LISTED ENTRIES –
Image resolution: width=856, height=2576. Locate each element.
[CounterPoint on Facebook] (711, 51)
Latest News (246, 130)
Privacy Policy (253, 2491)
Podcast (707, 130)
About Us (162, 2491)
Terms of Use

WHAT YOU NEED TO DO –
Each line of the material should be duplicated exactly, please.

ANSWER TO THIS PROBLEM –
Image resolution: width=856, height=2576. Locate each element.
[CounterPoint on Facebook] (711, 51)
Latest News (246, 130)
Privacy Policy (253, 2491)
Podcast (707, 130)
About Us (162, 2491)
Terms of Use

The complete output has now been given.